In the early nineteen-fifties, a prominent Kamloops physician, Dr. Hartley Grafton, had a dream of providing a rustic camp for the Boy Scouts, particularly for the Third Kamloops Scouts. Dr. Grafton and his family had picnicked on the Magna Bay property owned by one of his patients, who was also keen to make it available for the Scouts. At the time, the Scouting organization was not able to hold title for property, and so Dr. Grafton arranged to donate the purchase price to the Trustees of Kamloops United Church, for the acquisition of the camp property to be held for the use of the Scouts. Over time, the Scouts wanted a more remote wilderness camp, and so in the late sixties Camp Grafton began to offer camps for boys and girls, and was administered by committees of volunteers from the two United Churches in Kamloops.
In 1975, the original Panabode log dining hall collapsed under a heavy snow; in 1978 the current dining hall was completed, and four of the original cabins were replaced.
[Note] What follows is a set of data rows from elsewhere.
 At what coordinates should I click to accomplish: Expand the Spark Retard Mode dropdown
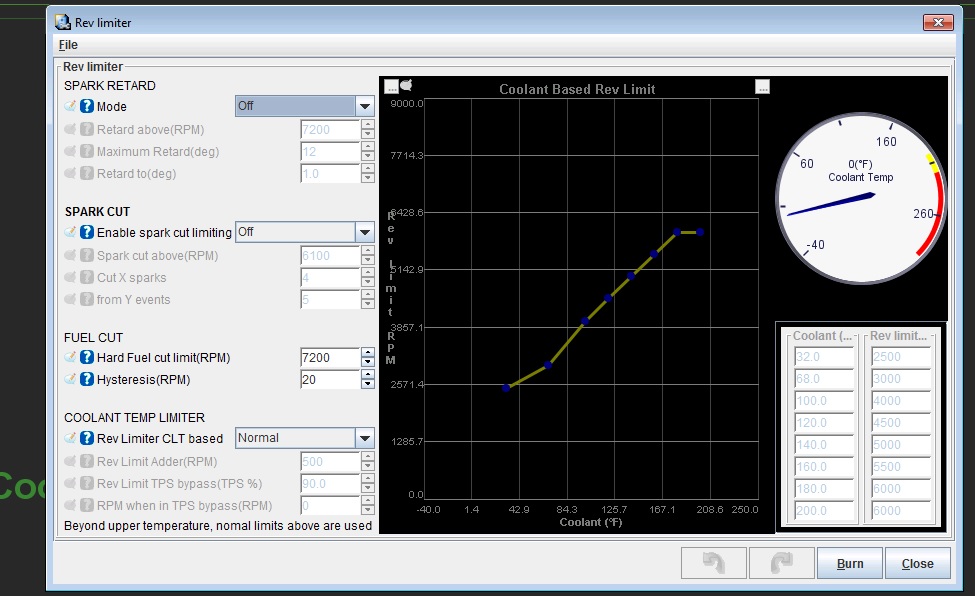pos(364,106)
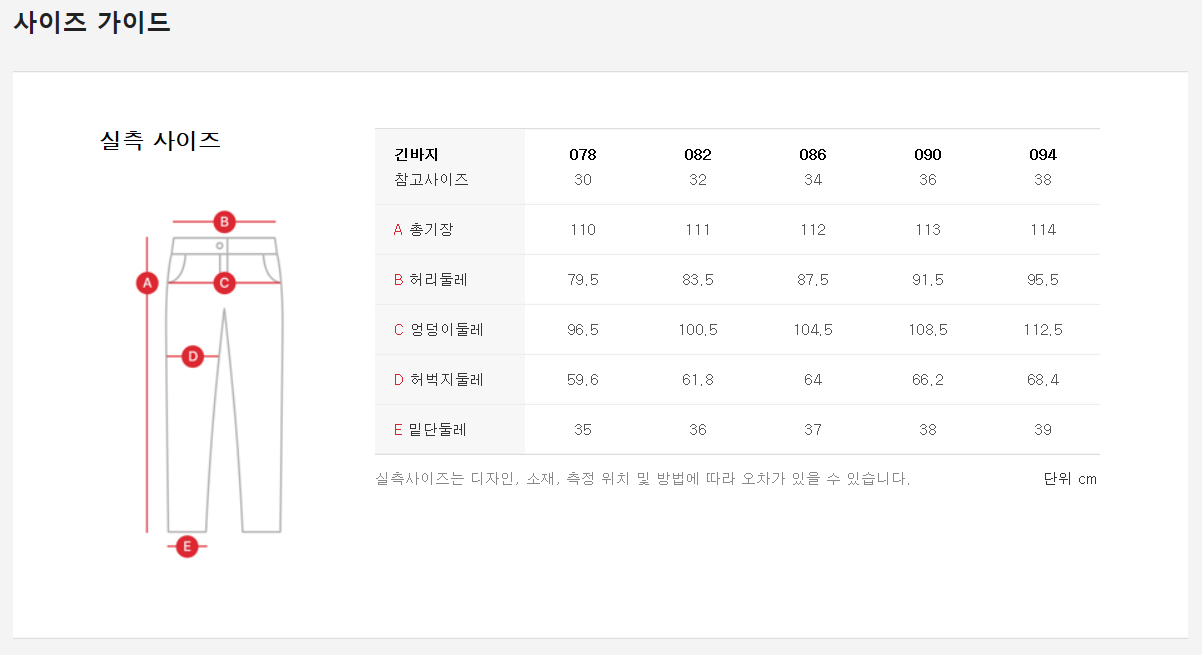This screenshot has width=1202, height=655.
Task: Click the red D thigh marker
Action: (193, 355)
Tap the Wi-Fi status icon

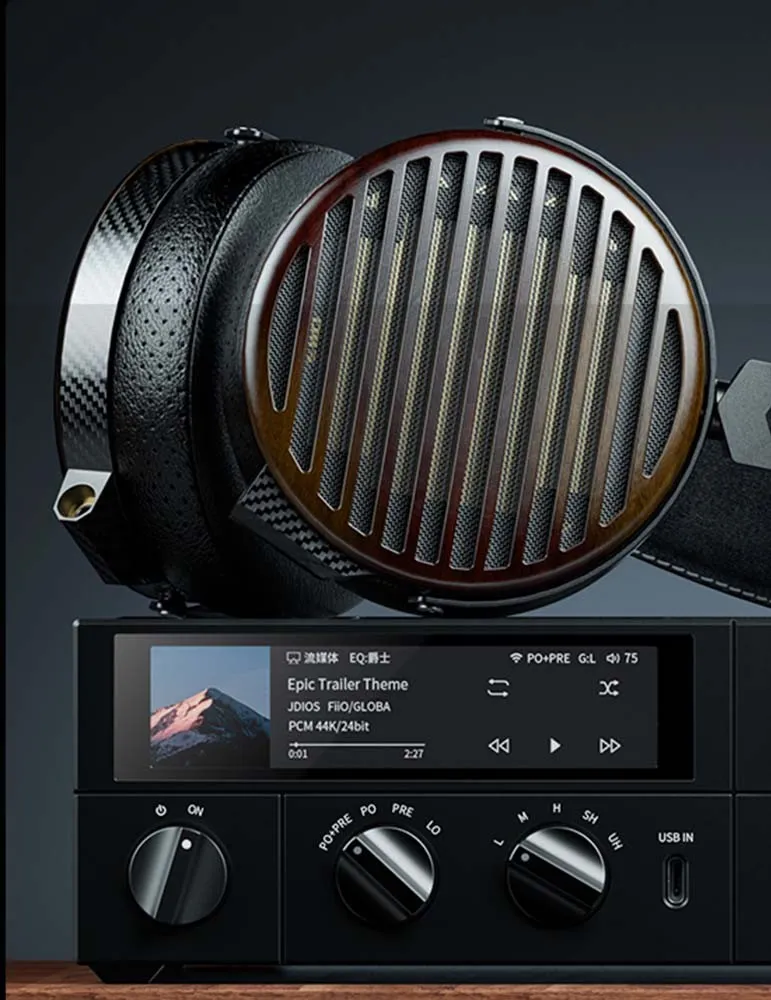click(516, 658)
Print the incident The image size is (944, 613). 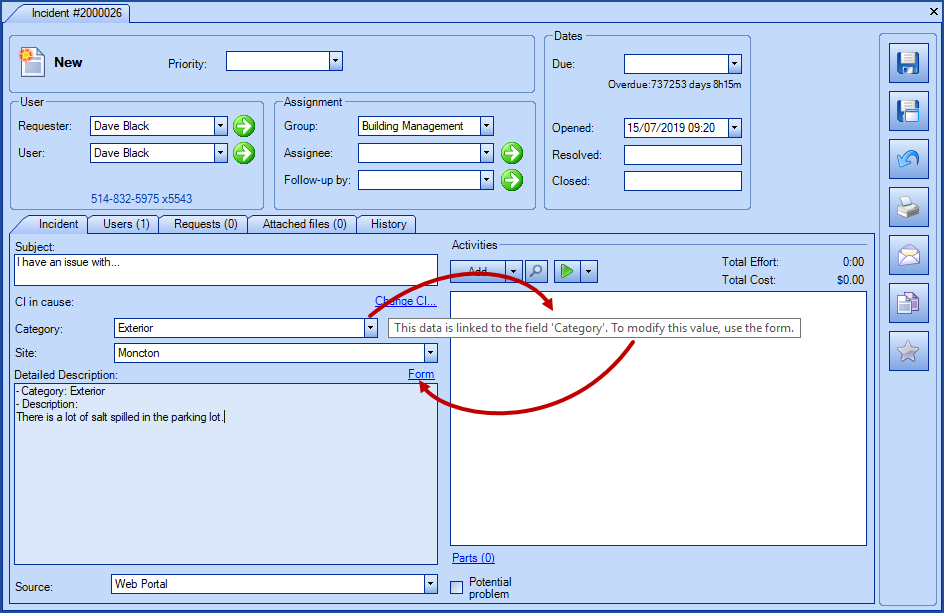point(908,207)
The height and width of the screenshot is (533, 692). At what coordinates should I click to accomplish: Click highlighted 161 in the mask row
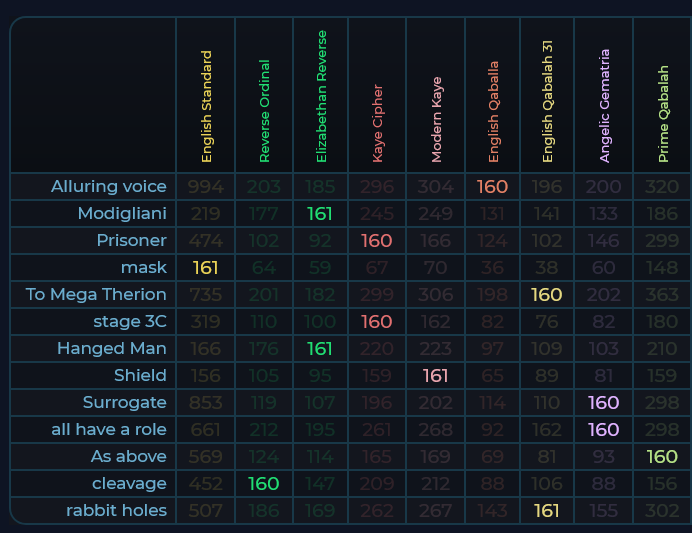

By 2002, the move was made to create a Camp Grafton Society, to be comprised of members from a number of Kamloops’ denominations. The Camp Grafton Society (CGS), which now draws its members and support from the greater community, leases the property from Kamloops United Church, and the CGS has all the responsibility for the Camp’s programs and upkeep of the property and its facilities. In 2014, a new and expanded boat house was added, and the building and upgrading effort continues as donations allow.